The IFRC said these examples proved the importance of using lessons learned from Covid in building preparedness for future pandemics.
The IFRC said the coronavirus pandemic had thrived on exacerbated inequalities, demonstrating how poor sanitation, overcrowding, a lack of health and social services and malnutrition create conditions for diseases to thrive.
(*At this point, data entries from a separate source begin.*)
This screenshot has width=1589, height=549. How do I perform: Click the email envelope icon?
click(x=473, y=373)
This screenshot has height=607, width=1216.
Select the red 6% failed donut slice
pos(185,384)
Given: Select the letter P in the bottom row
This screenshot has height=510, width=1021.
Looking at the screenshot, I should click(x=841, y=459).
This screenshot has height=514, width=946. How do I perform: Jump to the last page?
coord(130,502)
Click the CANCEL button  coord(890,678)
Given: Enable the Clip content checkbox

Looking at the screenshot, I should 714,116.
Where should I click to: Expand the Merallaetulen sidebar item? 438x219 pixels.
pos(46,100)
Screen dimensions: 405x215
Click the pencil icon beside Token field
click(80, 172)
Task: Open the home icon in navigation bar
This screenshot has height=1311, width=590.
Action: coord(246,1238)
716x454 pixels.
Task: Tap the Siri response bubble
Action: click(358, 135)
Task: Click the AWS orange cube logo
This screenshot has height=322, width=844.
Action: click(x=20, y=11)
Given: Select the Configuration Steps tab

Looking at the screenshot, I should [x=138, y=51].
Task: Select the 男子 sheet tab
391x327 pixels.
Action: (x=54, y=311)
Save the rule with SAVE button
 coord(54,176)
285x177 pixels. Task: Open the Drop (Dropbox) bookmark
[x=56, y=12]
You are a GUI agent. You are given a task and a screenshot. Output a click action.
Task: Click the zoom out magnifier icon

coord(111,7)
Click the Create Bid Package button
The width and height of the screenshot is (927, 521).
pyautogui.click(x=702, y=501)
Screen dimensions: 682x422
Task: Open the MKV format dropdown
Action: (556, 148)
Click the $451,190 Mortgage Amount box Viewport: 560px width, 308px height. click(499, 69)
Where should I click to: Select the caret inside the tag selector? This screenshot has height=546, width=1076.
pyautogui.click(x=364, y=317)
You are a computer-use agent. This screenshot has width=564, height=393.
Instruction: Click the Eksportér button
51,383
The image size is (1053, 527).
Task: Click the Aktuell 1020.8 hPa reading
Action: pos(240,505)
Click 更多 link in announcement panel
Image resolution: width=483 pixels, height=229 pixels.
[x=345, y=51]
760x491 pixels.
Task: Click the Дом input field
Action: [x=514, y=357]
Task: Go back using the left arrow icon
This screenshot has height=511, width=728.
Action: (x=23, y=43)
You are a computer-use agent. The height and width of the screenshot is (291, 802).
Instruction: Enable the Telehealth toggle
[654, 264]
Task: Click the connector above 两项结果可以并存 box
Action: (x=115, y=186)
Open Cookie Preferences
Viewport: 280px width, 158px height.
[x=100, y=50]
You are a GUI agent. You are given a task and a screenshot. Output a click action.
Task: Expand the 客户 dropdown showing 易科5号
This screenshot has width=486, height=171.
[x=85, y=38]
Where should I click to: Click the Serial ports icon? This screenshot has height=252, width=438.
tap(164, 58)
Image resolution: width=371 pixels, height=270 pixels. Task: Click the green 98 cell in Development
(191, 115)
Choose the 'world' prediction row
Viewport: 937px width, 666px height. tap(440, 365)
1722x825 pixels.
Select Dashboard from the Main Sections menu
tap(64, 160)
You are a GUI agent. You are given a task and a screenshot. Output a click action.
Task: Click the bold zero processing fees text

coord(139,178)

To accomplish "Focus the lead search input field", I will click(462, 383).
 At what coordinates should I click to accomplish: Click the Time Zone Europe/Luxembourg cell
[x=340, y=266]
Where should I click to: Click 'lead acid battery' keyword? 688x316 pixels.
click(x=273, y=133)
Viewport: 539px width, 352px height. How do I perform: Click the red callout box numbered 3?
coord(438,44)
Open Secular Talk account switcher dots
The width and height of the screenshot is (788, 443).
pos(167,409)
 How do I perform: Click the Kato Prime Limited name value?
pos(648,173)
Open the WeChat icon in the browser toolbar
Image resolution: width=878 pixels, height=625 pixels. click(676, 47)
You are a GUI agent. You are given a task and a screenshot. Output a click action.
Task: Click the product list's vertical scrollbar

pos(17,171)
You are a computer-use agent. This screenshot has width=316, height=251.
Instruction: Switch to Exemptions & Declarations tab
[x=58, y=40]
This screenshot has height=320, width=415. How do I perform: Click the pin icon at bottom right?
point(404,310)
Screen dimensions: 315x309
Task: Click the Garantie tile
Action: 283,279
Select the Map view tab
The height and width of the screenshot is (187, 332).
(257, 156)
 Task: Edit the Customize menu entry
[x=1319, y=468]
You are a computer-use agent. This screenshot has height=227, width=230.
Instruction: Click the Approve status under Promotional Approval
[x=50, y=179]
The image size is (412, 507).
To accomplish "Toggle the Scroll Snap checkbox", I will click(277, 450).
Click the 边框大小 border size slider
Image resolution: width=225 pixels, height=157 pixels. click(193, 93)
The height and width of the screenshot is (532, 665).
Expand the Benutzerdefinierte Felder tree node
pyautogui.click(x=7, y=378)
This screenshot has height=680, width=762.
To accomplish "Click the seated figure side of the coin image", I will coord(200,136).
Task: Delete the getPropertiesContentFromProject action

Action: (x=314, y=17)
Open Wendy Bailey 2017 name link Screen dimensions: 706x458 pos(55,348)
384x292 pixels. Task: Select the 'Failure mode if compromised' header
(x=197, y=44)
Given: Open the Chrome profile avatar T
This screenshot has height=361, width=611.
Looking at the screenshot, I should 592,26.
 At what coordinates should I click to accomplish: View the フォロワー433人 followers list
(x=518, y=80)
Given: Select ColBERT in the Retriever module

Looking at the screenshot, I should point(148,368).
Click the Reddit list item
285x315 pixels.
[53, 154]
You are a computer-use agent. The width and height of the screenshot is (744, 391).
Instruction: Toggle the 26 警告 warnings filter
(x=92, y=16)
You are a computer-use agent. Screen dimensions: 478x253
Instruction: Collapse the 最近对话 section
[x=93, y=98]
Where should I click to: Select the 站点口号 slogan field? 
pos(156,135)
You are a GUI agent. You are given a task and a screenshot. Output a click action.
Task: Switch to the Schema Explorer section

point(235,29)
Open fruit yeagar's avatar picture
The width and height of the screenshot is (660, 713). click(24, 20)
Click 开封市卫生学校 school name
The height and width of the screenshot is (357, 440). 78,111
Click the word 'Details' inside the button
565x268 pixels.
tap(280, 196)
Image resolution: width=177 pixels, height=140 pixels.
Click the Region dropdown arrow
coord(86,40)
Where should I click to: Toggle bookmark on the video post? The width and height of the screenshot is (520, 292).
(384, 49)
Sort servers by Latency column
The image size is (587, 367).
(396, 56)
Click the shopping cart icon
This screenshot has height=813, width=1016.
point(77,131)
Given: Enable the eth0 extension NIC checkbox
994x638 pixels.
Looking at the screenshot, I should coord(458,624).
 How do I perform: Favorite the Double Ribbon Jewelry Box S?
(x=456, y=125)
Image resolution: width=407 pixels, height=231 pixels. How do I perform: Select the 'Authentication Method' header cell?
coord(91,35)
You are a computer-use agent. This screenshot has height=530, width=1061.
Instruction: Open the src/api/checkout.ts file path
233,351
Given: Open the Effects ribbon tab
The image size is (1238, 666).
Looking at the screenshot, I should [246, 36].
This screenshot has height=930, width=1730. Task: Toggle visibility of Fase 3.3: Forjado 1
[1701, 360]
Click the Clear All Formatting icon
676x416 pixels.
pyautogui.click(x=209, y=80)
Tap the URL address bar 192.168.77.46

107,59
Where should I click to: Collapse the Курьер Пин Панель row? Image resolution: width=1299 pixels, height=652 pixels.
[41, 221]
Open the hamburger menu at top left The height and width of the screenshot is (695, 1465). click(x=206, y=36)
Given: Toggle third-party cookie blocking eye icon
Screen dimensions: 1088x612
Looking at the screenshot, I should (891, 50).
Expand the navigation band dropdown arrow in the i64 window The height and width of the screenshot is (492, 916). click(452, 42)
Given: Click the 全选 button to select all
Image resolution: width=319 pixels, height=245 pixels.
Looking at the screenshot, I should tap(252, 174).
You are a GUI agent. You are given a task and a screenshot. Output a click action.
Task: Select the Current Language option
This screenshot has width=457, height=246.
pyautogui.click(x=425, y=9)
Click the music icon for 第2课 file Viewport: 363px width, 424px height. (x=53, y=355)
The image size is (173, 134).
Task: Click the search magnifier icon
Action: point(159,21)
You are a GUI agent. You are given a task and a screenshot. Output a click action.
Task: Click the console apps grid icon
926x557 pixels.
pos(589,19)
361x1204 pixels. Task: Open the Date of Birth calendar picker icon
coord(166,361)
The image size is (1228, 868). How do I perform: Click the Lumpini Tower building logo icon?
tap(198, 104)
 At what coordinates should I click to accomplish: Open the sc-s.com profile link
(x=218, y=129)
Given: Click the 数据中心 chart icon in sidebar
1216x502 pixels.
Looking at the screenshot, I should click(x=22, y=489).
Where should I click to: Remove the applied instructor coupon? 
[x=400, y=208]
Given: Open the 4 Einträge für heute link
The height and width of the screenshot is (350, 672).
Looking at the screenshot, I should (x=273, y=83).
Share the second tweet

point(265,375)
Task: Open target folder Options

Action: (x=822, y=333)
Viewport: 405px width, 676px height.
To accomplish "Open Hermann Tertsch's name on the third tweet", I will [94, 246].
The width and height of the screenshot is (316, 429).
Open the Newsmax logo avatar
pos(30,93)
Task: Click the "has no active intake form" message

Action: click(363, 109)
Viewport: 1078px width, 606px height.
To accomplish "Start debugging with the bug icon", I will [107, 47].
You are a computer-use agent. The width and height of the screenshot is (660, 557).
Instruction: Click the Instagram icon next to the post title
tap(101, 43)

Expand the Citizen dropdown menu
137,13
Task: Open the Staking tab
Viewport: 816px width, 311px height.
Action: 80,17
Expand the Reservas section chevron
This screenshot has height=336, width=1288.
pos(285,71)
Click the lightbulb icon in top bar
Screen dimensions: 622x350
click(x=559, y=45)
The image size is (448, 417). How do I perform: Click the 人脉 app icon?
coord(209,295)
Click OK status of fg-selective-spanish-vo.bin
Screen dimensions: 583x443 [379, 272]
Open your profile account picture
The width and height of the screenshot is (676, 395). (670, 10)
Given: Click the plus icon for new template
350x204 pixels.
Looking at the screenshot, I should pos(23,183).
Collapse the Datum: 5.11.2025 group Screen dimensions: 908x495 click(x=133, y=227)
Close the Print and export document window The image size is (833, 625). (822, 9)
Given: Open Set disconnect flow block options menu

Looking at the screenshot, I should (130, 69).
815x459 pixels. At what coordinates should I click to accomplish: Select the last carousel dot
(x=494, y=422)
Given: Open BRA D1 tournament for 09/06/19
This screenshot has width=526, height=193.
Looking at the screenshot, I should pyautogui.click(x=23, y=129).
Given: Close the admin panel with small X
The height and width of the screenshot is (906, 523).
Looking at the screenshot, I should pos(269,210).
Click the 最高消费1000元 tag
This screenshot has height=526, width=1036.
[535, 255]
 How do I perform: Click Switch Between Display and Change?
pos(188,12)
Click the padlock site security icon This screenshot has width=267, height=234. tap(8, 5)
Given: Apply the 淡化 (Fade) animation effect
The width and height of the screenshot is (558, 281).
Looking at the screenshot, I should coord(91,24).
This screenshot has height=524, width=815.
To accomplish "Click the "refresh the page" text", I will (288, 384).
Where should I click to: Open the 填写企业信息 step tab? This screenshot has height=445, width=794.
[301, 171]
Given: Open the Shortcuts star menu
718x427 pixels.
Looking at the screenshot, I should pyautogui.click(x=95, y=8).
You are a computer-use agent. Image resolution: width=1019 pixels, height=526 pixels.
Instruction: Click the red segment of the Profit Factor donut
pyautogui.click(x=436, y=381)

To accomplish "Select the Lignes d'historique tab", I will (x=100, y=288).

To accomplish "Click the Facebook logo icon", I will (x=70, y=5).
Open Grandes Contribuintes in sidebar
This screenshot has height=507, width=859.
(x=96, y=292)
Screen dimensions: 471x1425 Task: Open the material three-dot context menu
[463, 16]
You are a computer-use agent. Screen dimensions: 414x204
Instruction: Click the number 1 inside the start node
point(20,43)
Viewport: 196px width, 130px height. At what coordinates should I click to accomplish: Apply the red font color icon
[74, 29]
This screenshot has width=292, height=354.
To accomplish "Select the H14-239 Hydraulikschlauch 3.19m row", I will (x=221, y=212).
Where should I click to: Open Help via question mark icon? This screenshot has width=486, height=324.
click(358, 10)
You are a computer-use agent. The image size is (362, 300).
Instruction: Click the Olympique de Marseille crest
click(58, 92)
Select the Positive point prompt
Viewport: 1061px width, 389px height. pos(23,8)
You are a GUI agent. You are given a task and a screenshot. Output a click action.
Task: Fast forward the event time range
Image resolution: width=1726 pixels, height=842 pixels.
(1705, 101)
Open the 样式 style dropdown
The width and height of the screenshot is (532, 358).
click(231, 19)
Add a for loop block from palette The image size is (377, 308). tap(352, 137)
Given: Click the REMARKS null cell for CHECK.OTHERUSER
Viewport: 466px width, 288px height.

The report noted that major hazards took the greatest toll on the most vulnerable, and leaving these groups unprotected was “self-defeating”. “The world must address inequitable health and socio-economic vulnerabilities far in advance of the next crisis,” it said.
The organisation said local communities should be leveraged in responding to crises, and called for the development of pandemic response products that are cheaper and easier to store and administer.
It also said building trust, equity and local action networks were vital to prepare for the next crisis.
The report said that countries should review their legislation to ensure it is in line with their pandemic preparedness plans by the end of 2023. It also recommended that countries increase domestic health finance by one per cent of gross domestic product (GDP) and global health finance by at least $15 billion per year, which Chapagain described as a “good investment”.
The IFRC chief called for health information and technologies such as vaccines to be shared more equally. He said this was something the organisation hoped would be covered in the new pandemics treaty which countries are already negotiating. There are hopes that a deal may be struck in 2024.
“The Covid-19 pandemic should be a wake-up call for the global community to prepare now for the next health crisis,” said Chapagain. “The next pandemic could be just around the corner; if the experience of Covid-19 won’t quicken our steps toward preparedness, what will?”